_Excerpt provided_.
This story asks us to stop. Pause.
 
Can you hear the crunch of leaves beneath your feet?
Do you smell the familiar comfort of autumn harvests filling kitchens with marvelous aromas?
I love how no matter what's going on in the world, nature has a way of reminding us to be here.
Just for right now.
 
This morning as I walked our beach I could actually hear fog combing over the field of grass leading up to the coast. Have you ever heard anything like that? It was magical. The soft brushing sound reminded me that if we pause and listen, the whispers are often much more awe-striking than the shouts. Lately, I've been finding these whispers of nature to be far more helpful than the shouts I hear on most media outlets.
 
These whispers don't just come from outside. I've also noticed them (even more profoundly), inside me.
 
So, here's the story and how it ties in:
 
Since we've been painting our emotions in the Head to Heart through Art membership group, last week I decided to start an experiment. Each night before bed I reflect on the most prominent emotion I felt during the day. I imagine what colors, shapes, and textures might represent it. Then I paint it. One particular painting I began represents sadness. And to my surprise, it's actually turning out quite beautifully.
 
My objective during this experiment is not to paint "beautiful" paintings, but rather to express with authenticity. However, what I found ironic was that once I began painting sadness--an emotion that I so often dislike and resist--its image actually appeared beautiful to me. (It's still in progress--you can watch me working on it here.)

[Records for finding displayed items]
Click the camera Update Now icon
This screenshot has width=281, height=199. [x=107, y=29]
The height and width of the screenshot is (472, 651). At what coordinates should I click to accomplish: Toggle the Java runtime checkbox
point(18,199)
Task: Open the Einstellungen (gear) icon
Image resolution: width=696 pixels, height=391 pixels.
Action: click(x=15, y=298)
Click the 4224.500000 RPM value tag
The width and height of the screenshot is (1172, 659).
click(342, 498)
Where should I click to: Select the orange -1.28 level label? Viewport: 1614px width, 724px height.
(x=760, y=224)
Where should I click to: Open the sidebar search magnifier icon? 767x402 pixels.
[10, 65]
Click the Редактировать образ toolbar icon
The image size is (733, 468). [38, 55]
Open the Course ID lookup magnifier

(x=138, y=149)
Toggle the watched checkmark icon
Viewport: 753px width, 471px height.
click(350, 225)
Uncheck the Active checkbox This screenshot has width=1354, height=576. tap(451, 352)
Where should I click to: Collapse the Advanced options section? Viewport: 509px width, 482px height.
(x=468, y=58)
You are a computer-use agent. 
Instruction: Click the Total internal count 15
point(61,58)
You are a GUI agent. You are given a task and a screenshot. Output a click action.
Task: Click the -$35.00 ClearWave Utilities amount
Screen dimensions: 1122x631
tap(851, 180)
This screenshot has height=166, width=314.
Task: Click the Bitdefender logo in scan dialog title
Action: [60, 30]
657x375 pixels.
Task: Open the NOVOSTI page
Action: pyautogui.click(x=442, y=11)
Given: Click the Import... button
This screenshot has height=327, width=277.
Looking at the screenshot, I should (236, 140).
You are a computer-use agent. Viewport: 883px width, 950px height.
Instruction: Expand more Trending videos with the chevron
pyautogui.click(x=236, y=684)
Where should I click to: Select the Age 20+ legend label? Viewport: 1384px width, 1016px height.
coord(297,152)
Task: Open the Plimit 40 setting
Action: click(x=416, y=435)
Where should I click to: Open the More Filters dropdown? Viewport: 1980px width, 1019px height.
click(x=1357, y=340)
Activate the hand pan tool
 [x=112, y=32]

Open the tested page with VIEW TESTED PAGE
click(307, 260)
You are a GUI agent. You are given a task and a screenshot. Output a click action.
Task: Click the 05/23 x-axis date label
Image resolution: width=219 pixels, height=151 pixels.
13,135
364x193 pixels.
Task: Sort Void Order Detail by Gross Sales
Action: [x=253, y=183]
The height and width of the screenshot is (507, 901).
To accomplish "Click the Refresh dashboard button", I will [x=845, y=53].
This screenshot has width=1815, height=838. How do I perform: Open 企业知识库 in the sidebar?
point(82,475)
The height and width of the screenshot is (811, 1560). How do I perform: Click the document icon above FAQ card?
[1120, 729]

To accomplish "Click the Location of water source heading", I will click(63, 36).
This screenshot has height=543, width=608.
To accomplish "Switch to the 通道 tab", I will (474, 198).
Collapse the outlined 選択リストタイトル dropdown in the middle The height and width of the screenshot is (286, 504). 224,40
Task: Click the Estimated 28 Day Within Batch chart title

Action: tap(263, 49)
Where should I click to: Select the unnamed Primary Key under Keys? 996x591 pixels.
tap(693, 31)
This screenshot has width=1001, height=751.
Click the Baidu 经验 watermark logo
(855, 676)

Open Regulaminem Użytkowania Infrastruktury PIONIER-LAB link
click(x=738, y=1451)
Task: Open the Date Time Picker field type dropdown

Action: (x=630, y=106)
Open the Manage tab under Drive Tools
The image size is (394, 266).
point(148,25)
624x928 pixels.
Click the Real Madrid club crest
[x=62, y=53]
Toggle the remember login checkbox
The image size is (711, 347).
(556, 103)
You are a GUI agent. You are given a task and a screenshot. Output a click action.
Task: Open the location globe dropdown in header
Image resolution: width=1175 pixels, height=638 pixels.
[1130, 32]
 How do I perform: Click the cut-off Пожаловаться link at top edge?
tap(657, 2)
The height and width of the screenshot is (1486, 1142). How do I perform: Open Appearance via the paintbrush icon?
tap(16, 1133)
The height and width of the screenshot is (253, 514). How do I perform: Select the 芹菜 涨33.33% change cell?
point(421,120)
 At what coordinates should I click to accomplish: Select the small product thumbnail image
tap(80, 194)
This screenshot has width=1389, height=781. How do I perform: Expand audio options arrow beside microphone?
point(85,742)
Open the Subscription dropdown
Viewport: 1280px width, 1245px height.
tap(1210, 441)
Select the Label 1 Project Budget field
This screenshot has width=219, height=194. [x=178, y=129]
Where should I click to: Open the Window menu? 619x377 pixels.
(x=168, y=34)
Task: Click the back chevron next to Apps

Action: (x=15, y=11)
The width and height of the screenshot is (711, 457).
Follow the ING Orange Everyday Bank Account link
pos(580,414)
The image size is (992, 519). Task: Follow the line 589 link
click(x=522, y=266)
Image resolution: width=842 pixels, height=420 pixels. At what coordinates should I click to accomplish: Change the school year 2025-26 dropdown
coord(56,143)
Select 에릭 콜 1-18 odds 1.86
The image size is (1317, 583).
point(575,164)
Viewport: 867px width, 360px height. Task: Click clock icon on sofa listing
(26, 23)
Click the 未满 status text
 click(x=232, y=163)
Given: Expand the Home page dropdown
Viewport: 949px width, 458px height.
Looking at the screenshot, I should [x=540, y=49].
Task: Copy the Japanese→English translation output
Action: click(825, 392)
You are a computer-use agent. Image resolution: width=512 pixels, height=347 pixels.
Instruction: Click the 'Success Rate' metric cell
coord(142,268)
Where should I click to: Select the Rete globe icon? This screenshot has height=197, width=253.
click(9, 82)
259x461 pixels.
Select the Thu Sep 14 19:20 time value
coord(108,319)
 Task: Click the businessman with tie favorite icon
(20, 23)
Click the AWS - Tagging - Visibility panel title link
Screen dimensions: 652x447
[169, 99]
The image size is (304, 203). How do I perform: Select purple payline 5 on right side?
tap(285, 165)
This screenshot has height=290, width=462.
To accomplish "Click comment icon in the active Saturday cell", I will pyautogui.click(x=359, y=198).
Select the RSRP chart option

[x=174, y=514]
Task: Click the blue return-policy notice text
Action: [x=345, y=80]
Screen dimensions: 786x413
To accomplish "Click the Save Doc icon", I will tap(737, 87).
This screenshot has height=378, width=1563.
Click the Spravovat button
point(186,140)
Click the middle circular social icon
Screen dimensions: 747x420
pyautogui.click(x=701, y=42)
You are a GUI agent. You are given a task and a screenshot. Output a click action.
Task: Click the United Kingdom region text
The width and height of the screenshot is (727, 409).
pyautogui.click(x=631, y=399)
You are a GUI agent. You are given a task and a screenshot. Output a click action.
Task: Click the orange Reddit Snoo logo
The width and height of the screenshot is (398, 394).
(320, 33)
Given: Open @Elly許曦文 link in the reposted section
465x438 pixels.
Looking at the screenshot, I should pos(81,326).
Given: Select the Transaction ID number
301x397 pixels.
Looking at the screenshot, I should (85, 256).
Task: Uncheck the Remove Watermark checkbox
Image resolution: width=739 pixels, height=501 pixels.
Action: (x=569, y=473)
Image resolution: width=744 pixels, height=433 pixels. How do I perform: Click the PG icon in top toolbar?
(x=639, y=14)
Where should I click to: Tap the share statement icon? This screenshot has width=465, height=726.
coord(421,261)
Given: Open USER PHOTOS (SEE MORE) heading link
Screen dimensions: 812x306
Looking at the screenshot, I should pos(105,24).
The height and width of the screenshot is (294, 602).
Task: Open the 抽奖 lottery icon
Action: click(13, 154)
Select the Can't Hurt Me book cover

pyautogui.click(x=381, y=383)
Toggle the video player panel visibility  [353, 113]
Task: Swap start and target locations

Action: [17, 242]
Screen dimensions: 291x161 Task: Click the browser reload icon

_List of tasks_.
• a. Answer these questions about the excerpt provided, one answer per line, marked to match:
(i) What did the writer hear the fog doing during the morning walk on the beach?
(ii) In which membership group have emotions been painted?
(iii) Which emotion does the particular painting in progress represent?
• b. Arrange the listing lines from the line with "Task: Click the businessman" to the line with "coord(421,261)" as a Markdown table with the columns Row and Line. Give each line a row number and leave out blank lines.

_Responses_.
• a.
(i) Combing over the field of grass leading up to the coast.
(ii) The Head to Heart through Art membership group.
(iii) Sadness.

• b.
| Row | Line |
|---|---|
| 1 |  Task: Click the businessman with tie favorite icon |
| 2 | (20, 23) |
| 3 | Click the AWS - Tagging - Visibility panel title link |
| 4 | Screen dimensions: 652x447 |
| 5 | [169, 99] |
| 6 | The image size is (304, 203). How do I perform: Select purple payline 5 on right side? |
| 7 | tap(285, 165) |
| 8 | This screenshot has height=290, width=462. |
| 9 | To accomplish "Click comment icon in the active Saturday cell", I will pyautogui.click(x=359, y=198). |
| 10 | Select the RSRP chart option |
| 11 | [x=174, y=514] |
| 12 | Task: Click the blue return-policy notice text |
| 13 | Action: [x=345, y=80] |
| 14 | Screen dimensions: 786x413 |
| 15 | To accomplish "Click the Save Doc icon", I will tap(737, 87). |
| 16 | This screenshot has height=378, width=1563. |
| 17 | Click the Spravovat button |
| 18 | point(186,140) |
| 19 | Click the middle circular social icon |
| 20 | Screen dimensions: 747x420 |
| 21 | pyautogui.click(x=701, y=42) |
| 22 | You are a GUI agent. You are given a task and a screenshot. Output a click action. |
| 23 | Task: Click the United Kingdom region text |
| 24 | The width and height of the screenshot is (727, 409). |
| 25 | pyautogui.click(x=631, y=399) |
| 26 | You are a GUI agent. You are given a task and a screenshot. Output a click action. |
| 27 | Task: Click the orange Reddit Snoo logo |
| 28 | The width and height of the screenshot is (398, 394). |
| 29 | (320, 33) |
| 30 | Given: Open @Elly許曦文 link in the reposted section |
| 31 | 465x438 pixels. |
| 32 | Looking at the screenshot, I should pos(81,326). |
| 33 | Given: Select the Transaction ID number |
| 34 | 301x397 pixels. |
| 35 | Looking at the screenshot, I should (85, 256). |
| 36 | Task: Uncheck the Remove Watermark checkbox |
| 37 | Image resolution: width=739 pixels, height=501 pixels. |
| 38 | Action: (x=569, y=473) |
| 39 | Image resolution: width=744 pixels, height=433 pixels. How do I perform: Click the PG icon in top toolbar? |
| 40 | (x=639, y=14) |
| 41 | Where should I click to: Tap the share statement icon? This screenshot has width=465, height=726. |
| 42 | coord(421,261) |